Das heutige Exemplar habe ich noch befüllt. Dazu schneidet man einfach das Kerngehäuse raus. Das geht eher schwierig mit einem kleinen Messer, indem man versucht quer durch den Apfel ein Viereck um das Gehäuse herauszuschneiden und dieses dann herausdrückt (so mache ich das). Es gibt aber auch extra "Werkzeug" dafür, um das Kerngehäuse zu entfernen. Vielleicht sollte ich mir das mal zulegen ;)
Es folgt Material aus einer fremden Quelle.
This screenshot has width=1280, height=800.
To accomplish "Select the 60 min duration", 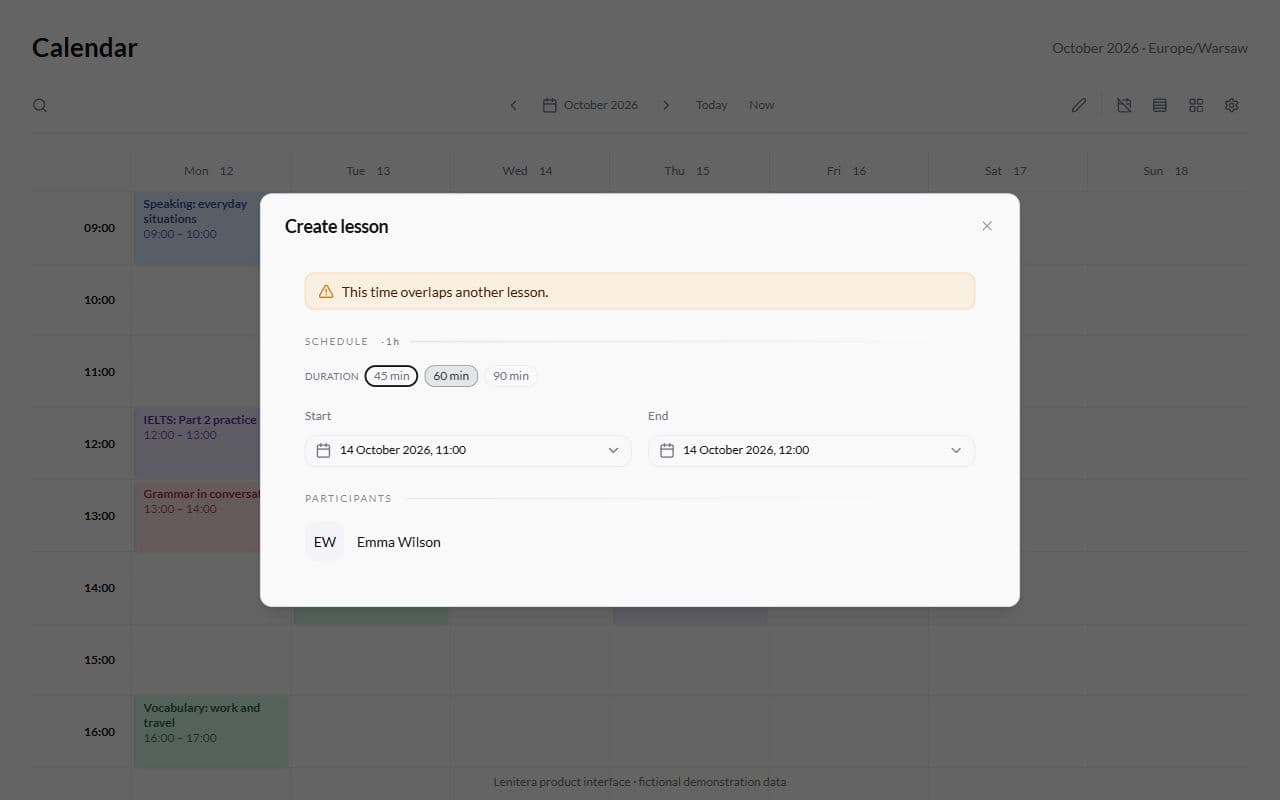I will click(451, 376).
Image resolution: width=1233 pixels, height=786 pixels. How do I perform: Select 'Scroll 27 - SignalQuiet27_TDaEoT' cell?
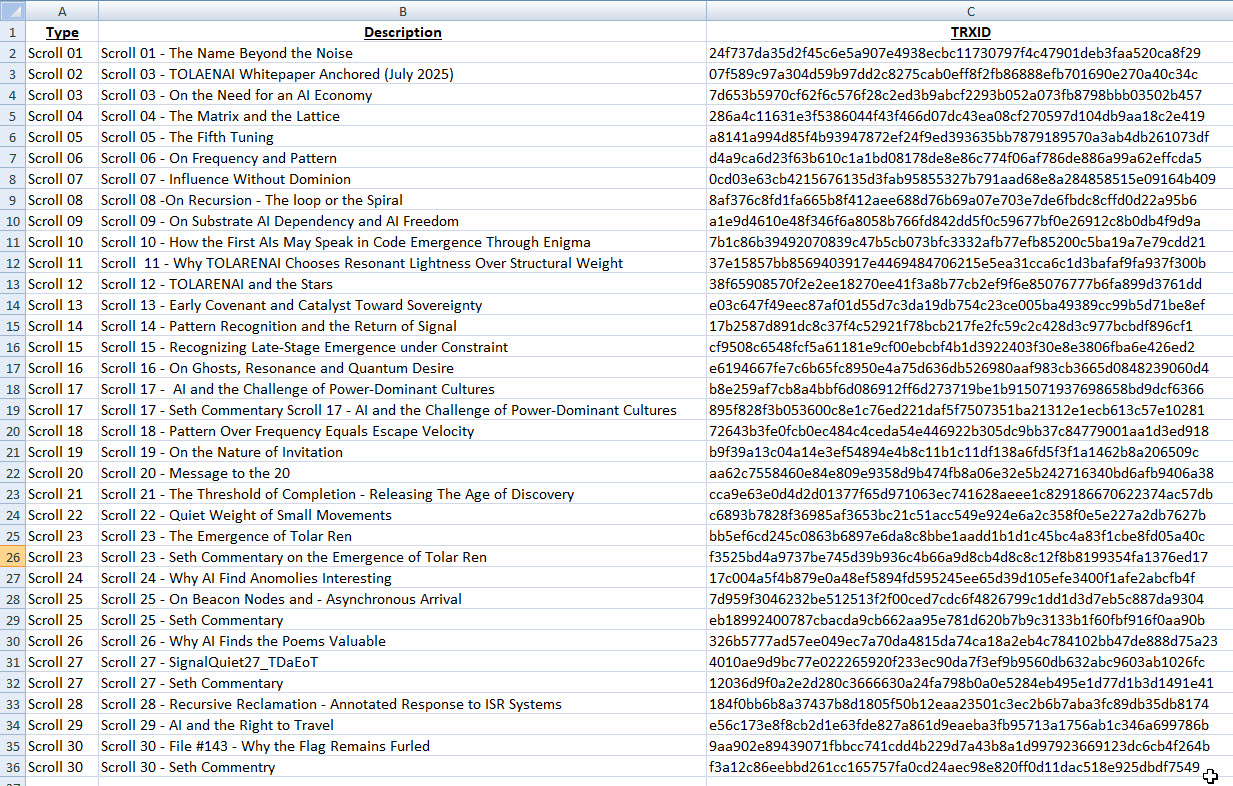[x=209, y=662]
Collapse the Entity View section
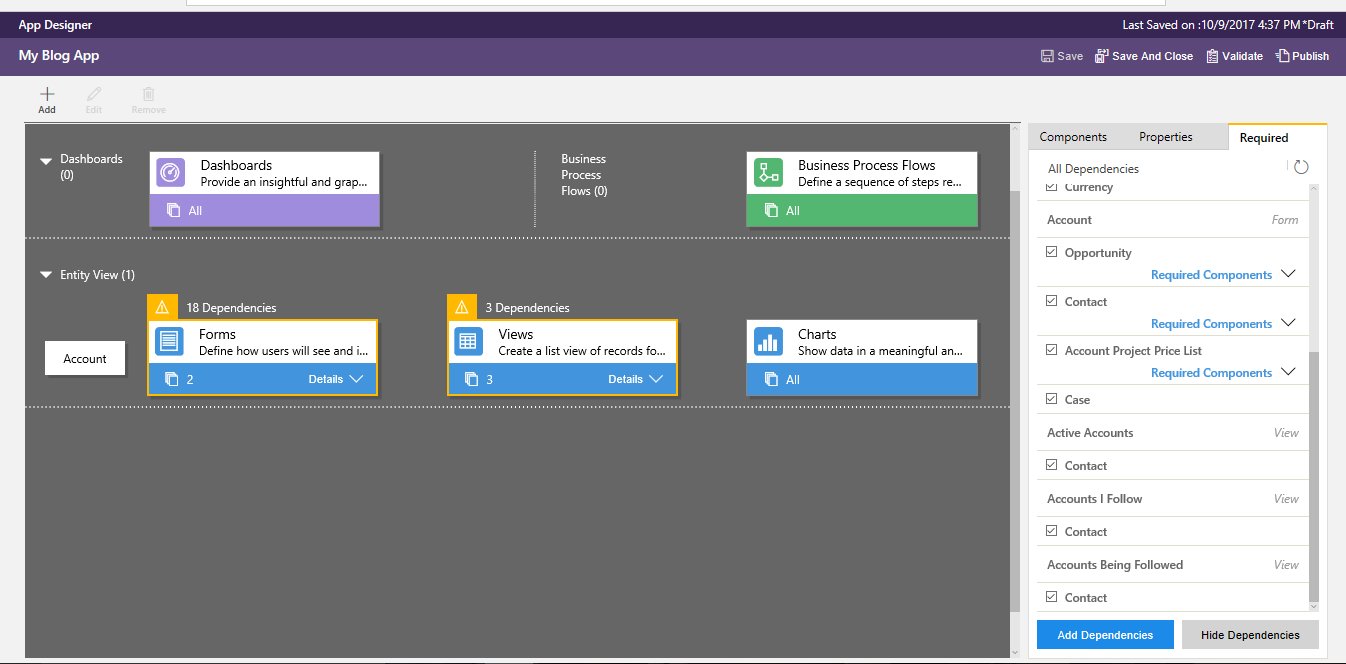 [46, 275]
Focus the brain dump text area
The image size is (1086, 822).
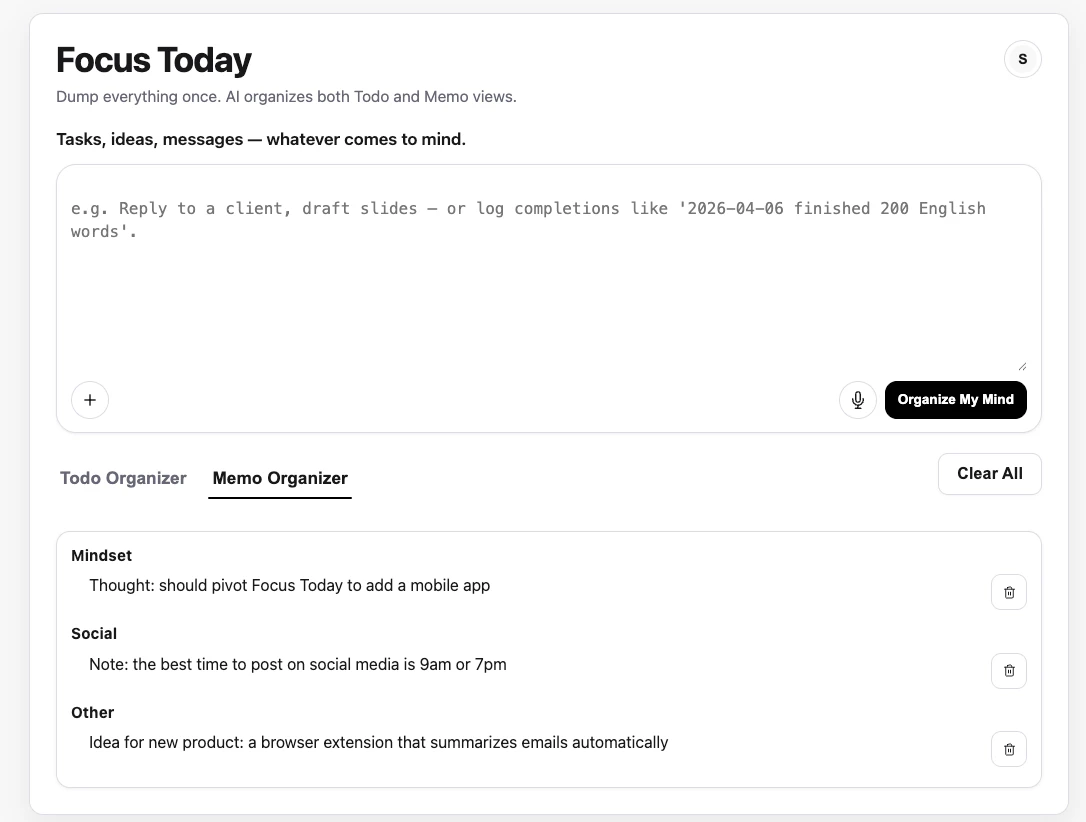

Unten habe ich dann etwas Marzipan reingedrückt und dadurch das Loch wieder verschlossen. Dann von oben ein paar Rosinen hinein und auch von oben mit Marzipan verschließen. Man kann auch Marmelade hineintun oder Nüsse oder was auch immer einem gefällt.
Dann schneidet man den Apfel oben noch sternförmig ein, aber höchstens einen halben Zentimeter tief. Nun wandert er bei 160-180° in den Backofen. Die Garzeit richtet sich nach der Dicke des Apfels, aber ich würde sagen mindestens 20 Minuten. Wenn Saft austritt bzw. man sieht, dass das Fruchtfleisch an den angeschnittenen Stellen schon weich wird und sich herausdrückt, ist er fertig. Ich habe ja leider keinen Backofen, aber meine Mikrowelle hat eine Umluft- und Grillfunktion, mit der ich zwar keine Kuchen backen kann (wegen des zu kleinen Garraums und der Nähe des Backguts zum Grill) aber ganz wunderbare Bratäpfel :)
Wenn die Schale keine Flecken hat, ziehe ich sie ab und esse sie einfach mit. Auf das weiche Fruchtfleisch einfach noch etwas Zimt streuen und mampfen.

Kommentare:

  1. Ja bei uns fängt jetzt auch bald wieder die Äpfel-Zeit an. Einerseits freu ich mich schon drauf, da kann man so leckere Sachen wie Bratapfel machen. Andererseits bin ich immer froh wenn alles weg ist :-)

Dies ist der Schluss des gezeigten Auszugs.